Court Rules in Favor of SC Episcopal Diocese
The Episcopal Diocese of South Carolina will be able to keep an estimated $500 million in property and assets belonging to the parishes within the Diocese before it withdrew from The Episcopal Church in 2012.
After a three week trial last summer circuit court Judge Diane Goodstein ruled in favor of the Diocese of South Carolina on Tuesday. The Diocese disassociated from the national denomination in 2012 after The Episcopal Church attempted to remove the head of the diocese, Bishop Mark Lawrence, claiming he had abandoned the Church.
The Diocese, concerned that the attempted removal of its leader was the Episcopal Church's first step to gain control of its parishes, began steps to split from the national denomination.
Although many articles link the split to The Episcopal Church's ordainment of gay Bishop Gene Robinson, in an article published by Rev. Jim Lewis he states, "Virtually all the articles suggest our diocese left because TEC ordained a gay bishop. That's just not true."
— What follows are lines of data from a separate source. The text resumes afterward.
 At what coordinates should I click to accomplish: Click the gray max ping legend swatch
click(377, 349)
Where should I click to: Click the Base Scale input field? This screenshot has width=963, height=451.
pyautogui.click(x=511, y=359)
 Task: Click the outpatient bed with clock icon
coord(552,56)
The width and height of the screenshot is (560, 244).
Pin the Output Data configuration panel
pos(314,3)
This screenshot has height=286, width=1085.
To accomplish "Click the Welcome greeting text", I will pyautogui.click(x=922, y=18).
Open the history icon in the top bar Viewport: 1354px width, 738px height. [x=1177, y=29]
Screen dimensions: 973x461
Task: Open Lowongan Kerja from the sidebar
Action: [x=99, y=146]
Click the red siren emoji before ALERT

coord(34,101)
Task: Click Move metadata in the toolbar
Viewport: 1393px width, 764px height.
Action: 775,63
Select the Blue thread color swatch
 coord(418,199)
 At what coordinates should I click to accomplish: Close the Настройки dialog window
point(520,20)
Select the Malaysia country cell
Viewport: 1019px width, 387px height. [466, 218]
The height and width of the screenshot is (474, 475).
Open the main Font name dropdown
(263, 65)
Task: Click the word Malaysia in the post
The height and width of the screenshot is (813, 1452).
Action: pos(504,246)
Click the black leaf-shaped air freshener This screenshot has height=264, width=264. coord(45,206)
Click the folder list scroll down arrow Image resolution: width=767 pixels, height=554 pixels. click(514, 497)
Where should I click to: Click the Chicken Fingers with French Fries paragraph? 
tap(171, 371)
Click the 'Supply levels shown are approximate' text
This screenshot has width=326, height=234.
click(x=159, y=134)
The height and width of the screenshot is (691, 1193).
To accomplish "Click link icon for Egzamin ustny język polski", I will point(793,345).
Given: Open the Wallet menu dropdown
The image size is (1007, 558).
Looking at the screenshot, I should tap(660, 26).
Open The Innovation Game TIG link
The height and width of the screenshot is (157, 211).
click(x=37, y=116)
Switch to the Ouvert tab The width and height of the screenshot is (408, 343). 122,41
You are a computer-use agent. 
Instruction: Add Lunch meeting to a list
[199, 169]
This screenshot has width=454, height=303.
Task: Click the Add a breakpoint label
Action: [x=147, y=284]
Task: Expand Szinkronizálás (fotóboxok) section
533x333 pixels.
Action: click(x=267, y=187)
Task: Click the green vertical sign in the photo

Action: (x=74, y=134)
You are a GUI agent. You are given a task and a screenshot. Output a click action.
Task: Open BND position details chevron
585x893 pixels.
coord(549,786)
"The diocese separated last year, nine years after TEC elected its first, non-celibate, gay bishop - and only after the denomination tried to strip all authority from our bishop, the Rt. Rev. Mark Lawrence," he said.
CBN News spoke to Rev. Lewis to find out why he thinks the judge showed them favor.
"We didn't go after anyone asking for penalties or sanctions," Lewis said. "We simply asked the court to confirm what we believed all along to be the truth, that we continued to be the Diocese of South Carolina and our congregations and this diocese have a right to the property that we do ministry with and the names and identities that we have been doing ministry under for in some places close to 300 years."
***CBN News reporter Heather Sells reached out to Rev. Jim Lewis who serves as canon to the ordinary for the Diocese of South Carolina. Watch his commentary on the ruling above.
The diocese argued in court that it was established long before 1789 when The Episcopal Church began. They also successfully proved that each diocese is free to associate with any denomination of its choosing.
According to the court's ruling, "the Constitution and canons of TEC have no provisions which state that a member diocese cannot voluntarily withdraw its membership."
Since 2003, The Episcopal Church has struggled as a denomination and lost about 17 percent of its national members. The denomination has spent roughly $40 million in legal fees fighting dioceses and parishes who desire to leave and take their assets and buildings with them.
Many of those churches, such as Falls Church Anglican in Virginia and Christ Church Anglican in Georgia, have not been successful in retaining their properties.
The fate of some of the historic Episcopal Church properties that denomation has legally won control over is uncertain as their dwindling congregations size struggle to financially sustain the buildings.
Other conservative-leaning Episcopal churches have decided to stay with the national denomination for now as long as they are not forced to officiate same sex marriages or ordain gay bishops and ministers.